**Extrait du texte**
--------------------------------

La première épouse de mon ancêtre Pierre Antoine Christ est décédée à trente-quatre ans. Ses affaires personnelles ont été vendues aux enchères et un inventaire après décès a été effectué, consignés dans deux actes notariés qui permettent de l’imaginer dans son quotidien.
Née le 24 juillet 1786 dans la paroisse de Buhl dans le Bas-Rhin, Marguerithe Kégé est la fille d’un tailleur. Elle épouse le 25 octobre 1809 à Siegen Pierre Antoine Christ, cultivateur et tisserand. Les jeunes mariés sont âgés de vingt-deux et vingt-trois ans. Si l’acte est rédigé en français, les époux parlent alsacien et signent avec des caractères allemands gothiques.
Six enfants sont issus de cette union, le second ne vit qu’un mois. Marguerite meurt le 29 novembre 1820 trois mois après la naissance du benjamin. Pierre Antoine, père de cinq enfants de moins de dix ans, doit se remarier rapidement et pour cela régler la succession de sa femme.

--------------------------------

**Consigne 1**
Recopiez sans rien changer le passage de l'extrait du texte qui s'ouvre sur les mots contenant « La première épouse » et se clôt sur « dans son quotidien. ».
**Consigne 2**
Résumez en deux phrases le texte sur Marguerithe Kégé.

--------------------------------

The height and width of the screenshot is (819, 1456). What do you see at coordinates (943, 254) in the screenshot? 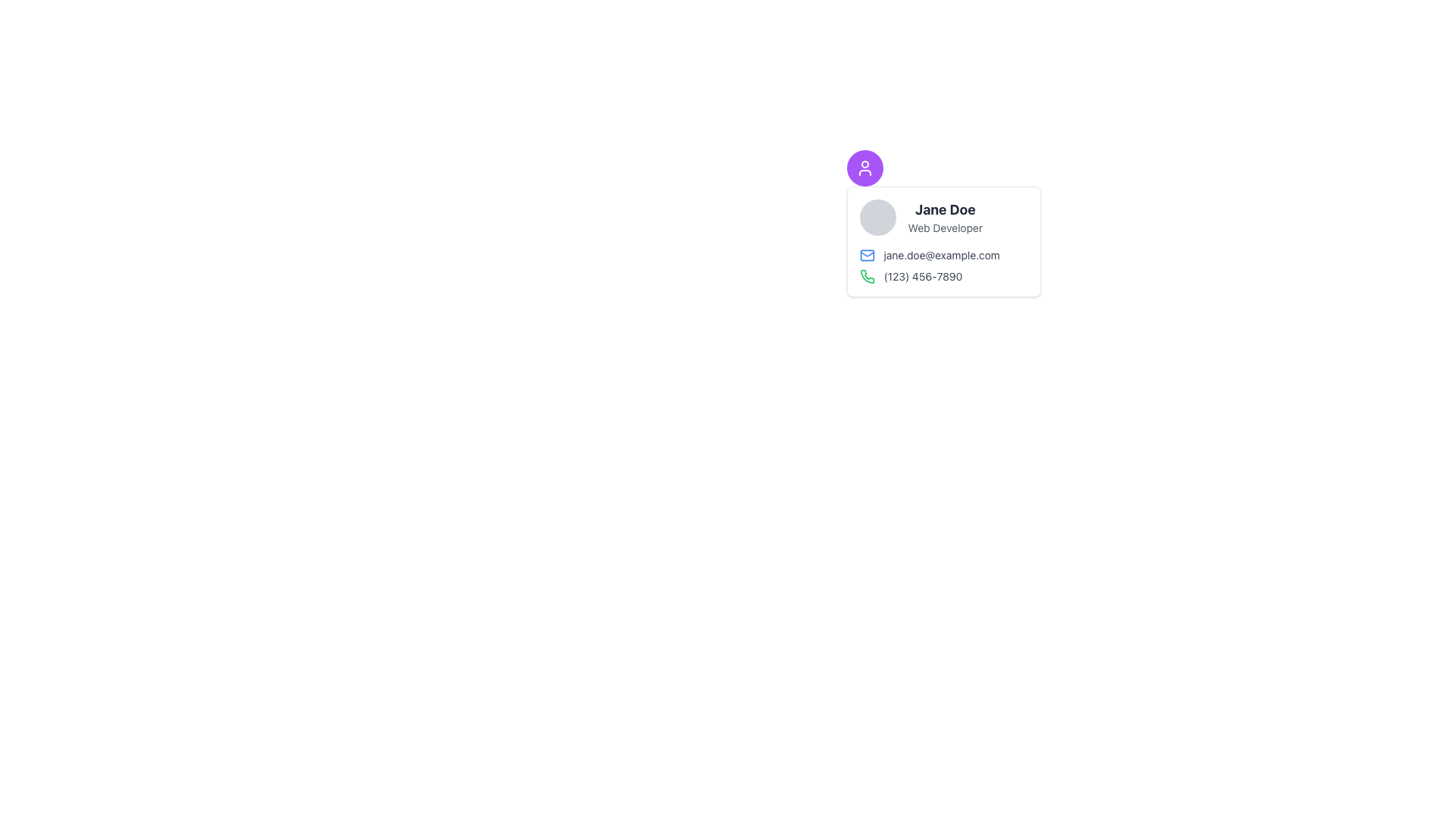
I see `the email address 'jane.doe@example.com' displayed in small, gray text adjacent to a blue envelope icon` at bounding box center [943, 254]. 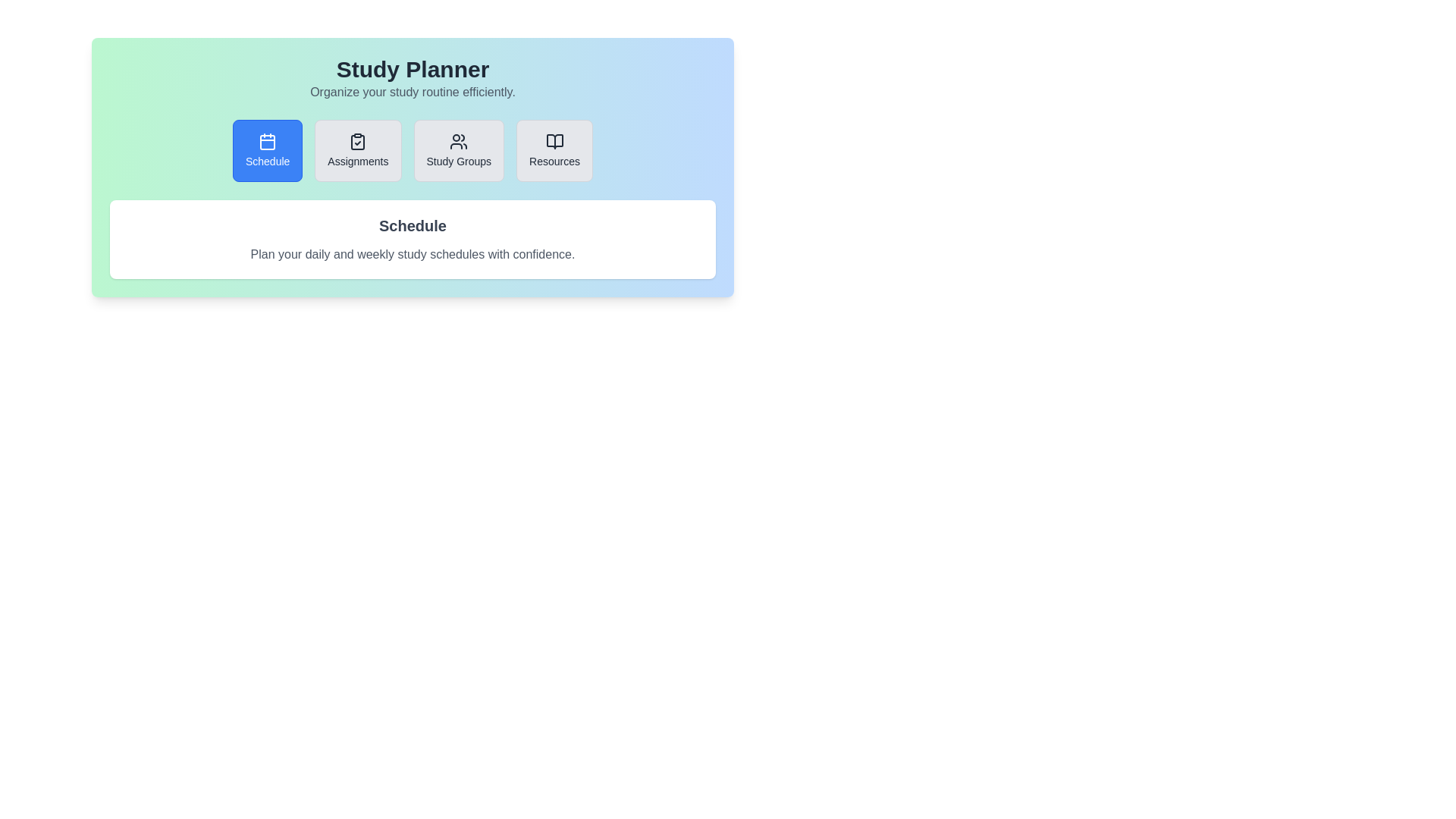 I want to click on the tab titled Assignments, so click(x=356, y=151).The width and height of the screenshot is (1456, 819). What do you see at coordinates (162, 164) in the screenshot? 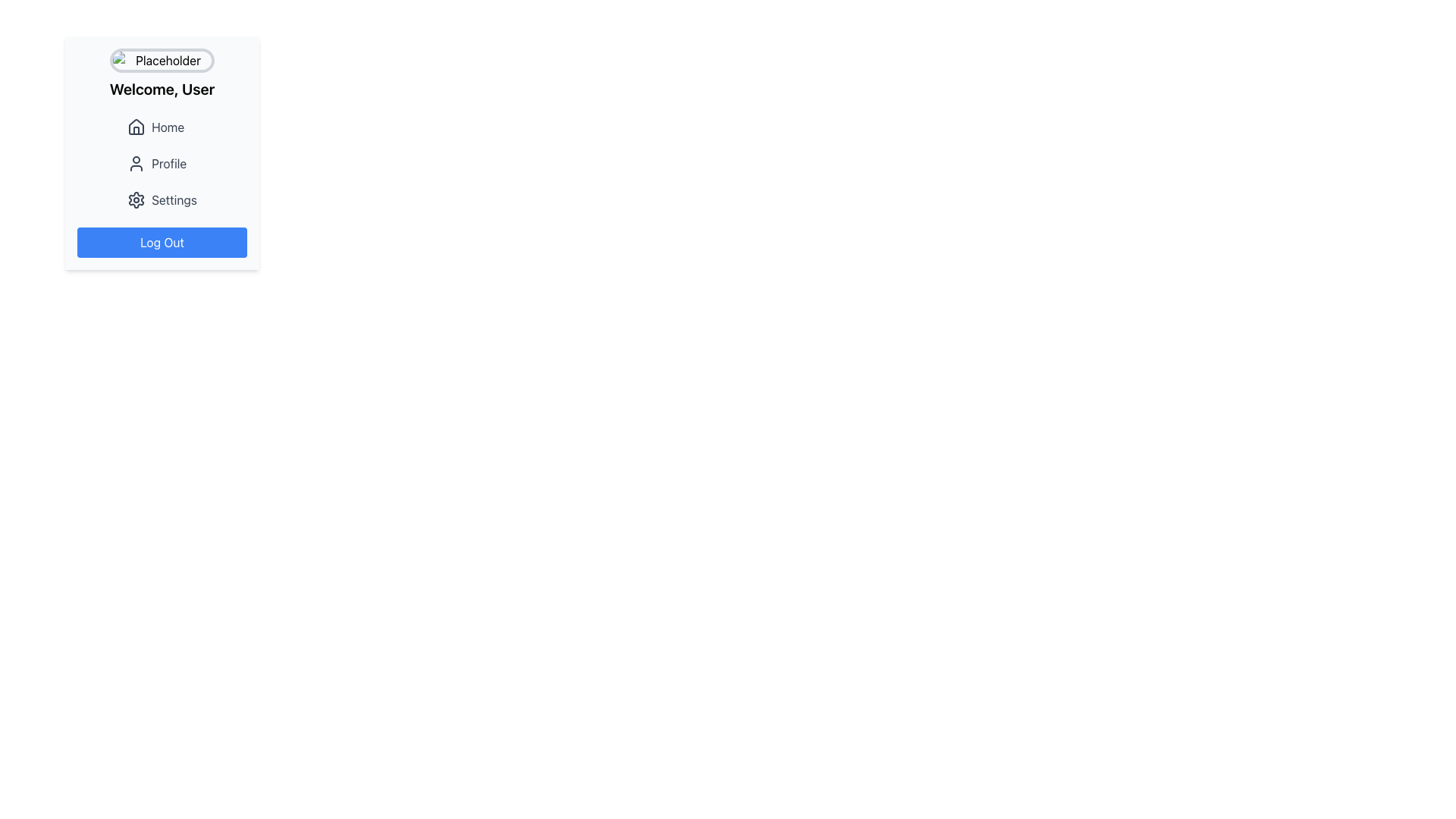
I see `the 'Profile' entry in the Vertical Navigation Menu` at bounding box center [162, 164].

--------------------------------

**Réponse attendue 1**
La première épouse de mon ancêtre Pierre Antoine Christ est décédée à trente-quatre ans. Ses affaires personnelles ont été vendues aux enchères et un inventaire après décès a été effectué, consignés dans deux actes notariés qui permettent de l’imaginer dans son quotidien.

**Réponse attendue 2**
Marguerithe Kégé, fille d'un tailleur née en 1786 à Buhl, épouse en 1809 à Siegen Pierre Antoine Christ, cultivateur et tisserand, avec qui elle a six enfants. Elle meurt en 1820 à trente-quatre ans, et deux actes notariés, celui de la vente aux enchères de ses affaires et celui de l'inventaire après décès, permettent d'imaginer son quotidien.